In this film, Elvis plays the titular singing boxer managed by Gig Young and trained by none other than the legendary Charles Bronson. The film is a remake of a 1937 film starring Edward G Robinson, Bette Davis, Humphrey Bogart, and directed by Michael Curtiz, and while Elvis and Chucky Bronson may lag a bit behind in terms of raw acting chops, they far outpace the original when it comes to uptempo dance numbers.
Kid Galahad doesn't try to reinvent the wheel and delivers a few passable boxing sequences buffered by several delightful musical numbers and Lola Albright as Galahad's love interest. Also worth noting is that the film offers up the big screen's first look at Ed Asner in a cupporting role. Kid Galahad isn't Gone with the Wind, but Elvis and Bronson make for a great sympathetic team and the film is a lot of fun.
Twilight Time presents Kid Galahad in a solid looking transfer that recreates the mid '60s experience of seeing the King on the big screen in a very effective manner. The audio presented is the original mono track and Elvis sounds great, what more could you want?

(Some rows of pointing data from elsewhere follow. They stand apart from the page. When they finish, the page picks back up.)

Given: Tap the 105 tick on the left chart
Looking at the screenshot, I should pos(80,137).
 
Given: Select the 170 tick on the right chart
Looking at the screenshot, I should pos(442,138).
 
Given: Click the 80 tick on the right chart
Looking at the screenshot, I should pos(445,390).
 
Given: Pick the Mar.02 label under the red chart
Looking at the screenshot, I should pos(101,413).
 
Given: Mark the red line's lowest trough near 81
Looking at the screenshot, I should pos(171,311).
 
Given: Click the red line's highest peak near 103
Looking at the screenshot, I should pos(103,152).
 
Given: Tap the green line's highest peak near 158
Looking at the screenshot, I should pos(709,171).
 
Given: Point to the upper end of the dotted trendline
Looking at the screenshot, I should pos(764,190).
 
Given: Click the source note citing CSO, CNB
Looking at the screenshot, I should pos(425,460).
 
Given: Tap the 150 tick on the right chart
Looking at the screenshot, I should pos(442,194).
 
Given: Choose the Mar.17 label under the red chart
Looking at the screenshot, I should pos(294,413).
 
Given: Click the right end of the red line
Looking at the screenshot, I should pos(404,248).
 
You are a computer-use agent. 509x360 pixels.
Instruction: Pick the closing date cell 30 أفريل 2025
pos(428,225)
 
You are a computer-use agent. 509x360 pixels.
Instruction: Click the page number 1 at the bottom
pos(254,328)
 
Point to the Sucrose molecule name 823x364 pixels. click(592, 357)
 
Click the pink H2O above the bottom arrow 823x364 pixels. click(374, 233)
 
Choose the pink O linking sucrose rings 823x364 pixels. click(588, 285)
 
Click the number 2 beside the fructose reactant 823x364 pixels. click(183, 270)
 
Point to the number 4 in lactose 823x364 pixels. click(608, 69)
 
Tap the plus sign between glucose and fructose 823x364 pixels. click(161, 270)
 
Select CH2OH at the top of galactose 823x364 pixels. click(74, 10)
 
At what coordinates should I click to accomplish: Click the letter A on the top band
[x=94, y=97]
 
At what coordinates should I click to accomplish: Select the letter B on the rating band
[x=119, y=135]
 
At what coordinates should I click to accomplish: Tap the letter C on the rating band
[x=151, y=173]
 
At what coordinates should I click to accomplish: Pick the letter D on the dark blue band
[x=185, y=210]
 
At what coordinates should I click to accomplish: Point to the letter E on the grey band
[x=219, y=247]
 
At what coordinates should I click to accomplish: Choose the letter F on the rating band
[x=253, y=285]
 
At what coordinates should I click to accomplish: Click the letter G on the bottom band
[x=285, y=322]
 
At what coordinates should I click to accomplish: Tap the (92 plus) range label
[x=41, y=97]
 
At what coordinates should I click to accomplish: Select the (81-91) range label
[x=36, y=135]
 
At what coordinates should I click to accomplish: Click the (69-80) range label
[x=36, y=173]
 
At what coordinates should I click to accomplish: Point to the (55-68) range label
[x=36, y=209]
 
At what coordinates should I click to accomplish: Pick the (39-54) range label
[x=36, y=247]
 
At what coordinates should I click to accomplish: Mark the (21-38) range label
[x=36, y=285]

Apart from the theatrical trailer and Twilight Time's signature isolated music and effects track, the film also comes with an 8 page booklet featuring a fantastic essay by Julie Kirgo who is able to place the film inside of Big E's surprisingly robust filmography, as well as filling in the gaps around his numerous illustrious co-stars. It's a great read and definitely welcome given the lack of more in-depth video based extras.